Hierbij stel ik U in gebreke en stel ik U aansprakelijk voor de schade die cliënte lijdt en nog zal lij-den als gevolg van Uw toerekenbaar tekortkomen.
...
g. Bij brief van 18 december 2001 heeft het hoofd van de afdeling Grondbedrijf van de gemeente Haarlem (hierna ook: "de gemeente") Dreef-zicht het volgende medegedeeld:
...
Naar aanleiding van het overleg van vrijdag jl. heb ik in overleg met de afdeling Natuur en Landschap en de afdeling Ruimtelijke Ontwikkeling en Stadsvernieuwing de grondverkoop rondom Dreefzicht bekeken.

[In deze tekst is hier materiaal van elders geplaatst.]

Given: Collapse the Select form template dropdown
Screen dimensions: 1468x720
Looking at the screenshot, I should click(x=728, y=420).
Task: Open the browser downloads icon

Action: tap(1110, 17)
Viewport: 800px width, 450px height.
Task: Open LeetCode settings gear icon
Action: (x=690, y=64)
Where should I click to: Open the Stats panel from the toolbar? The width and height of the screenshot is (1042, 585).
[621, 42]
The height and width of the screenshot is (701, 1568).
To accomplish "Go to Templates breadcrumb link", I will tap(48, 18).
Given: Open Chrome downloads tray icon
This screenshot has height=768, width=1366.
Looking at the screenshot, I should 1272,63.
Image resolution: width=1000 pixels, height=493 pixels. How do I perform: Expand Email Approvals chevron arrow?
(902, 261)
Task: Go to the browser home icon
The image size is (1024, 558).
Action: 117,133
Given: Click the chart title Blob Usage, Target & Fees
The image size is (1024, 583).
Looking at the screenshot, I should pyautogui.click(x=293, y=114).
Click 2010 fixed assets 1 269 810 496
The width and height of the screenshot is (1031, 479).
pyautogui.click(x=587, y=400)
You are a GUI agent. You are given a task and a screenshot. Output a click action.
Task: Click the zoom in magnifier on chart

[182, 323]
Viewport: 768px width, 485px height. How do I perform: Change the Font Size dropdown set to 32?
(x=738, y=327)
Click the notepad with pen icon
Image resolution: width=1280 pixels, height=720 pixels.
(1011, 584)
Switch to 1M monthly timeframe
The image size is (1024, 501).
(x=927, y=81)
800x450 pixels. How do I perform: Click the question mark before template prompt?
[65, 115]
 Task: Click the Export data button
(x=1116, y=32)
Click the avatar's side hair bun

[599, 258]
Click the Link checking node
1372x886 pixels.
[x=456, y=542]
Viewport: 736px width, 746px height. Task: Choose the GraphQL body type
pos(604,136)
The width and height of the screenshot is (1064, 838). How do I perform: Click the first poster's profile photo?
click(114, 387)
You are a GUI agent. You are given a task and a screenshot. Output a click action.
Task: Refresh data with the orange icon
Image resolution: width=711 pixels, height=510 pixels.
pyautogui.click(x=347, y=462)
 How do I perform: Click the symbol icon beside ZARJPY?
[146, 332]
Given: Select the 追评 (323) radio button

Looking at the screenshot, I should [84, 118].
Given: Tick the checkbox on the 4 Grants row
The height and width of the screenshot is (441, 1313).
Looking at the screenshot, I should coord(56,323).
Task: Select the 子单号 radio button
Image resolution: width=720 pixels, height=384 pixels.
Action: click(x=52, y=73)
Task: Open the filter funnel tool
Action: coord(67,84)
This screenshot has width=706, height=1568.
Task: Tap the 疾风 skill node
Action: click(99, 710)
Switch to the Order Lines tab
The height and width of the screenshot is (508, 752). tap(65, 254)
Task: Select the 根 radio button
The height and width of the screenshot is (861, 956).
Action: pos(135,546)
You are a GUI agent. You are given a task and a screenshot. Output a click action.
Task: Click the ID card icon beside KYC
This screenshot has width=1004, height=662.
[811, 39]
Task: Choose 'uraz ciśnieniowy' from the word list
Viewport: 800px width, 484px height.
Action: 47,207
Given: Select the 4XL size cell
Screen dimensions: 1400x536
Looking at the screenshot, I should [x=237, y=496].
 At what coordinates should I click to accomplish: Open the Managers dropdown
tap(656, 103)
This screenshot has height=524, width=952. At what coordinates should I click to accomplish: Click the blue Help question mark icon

Uit dit overleg blijkt dat de strook gemeentegrond aan de achterzijde van Dreefzicht, welke thans door u in gebruik genomen is als parkeergelegenheid, langs een van de belangrijkste toegangsmogelijkheden tot de Haarlemmerhout ligt. De afdeling Natuur & Landschap wenst hier een groenstrook aan te leggen, zoals ook in 1996 al per brief aan u is medegedeeld. Deze grond kan dan ook niet aan u verkocht worden en ik verzoek u de bestrating van deze strook en de bestrating van het perceeltje grond aan de noordzijde van Dreefzicht zo spoedig mogelijk, en in overleg met het Grondbedrijf, te laten verwijderen. ...
De grond die wel aan u verkocht kan worden is met enkele arcering aangegeven.
...
h. Nadat Dingris op 15 december 2001 niet was verschenen om mee te werken aan de levering van het perceel, heeft Dreefzicht op 18 en 20 december 2001 de onder c. genoemde koopovereenkomst aan Dingris doen betekenen. Voorts heeft Dreefzicht Dingris in gebreke gesteld en haar gesommeerd op straffe van verbeurte van een boete de koopovereenkomst binnen acht dagen alsnog na te komen.
i. Op 27 december 2001 heeft Dingris de onder f. aangehaalde brief van haar raadsman aan Dreefzicht doen betekenen.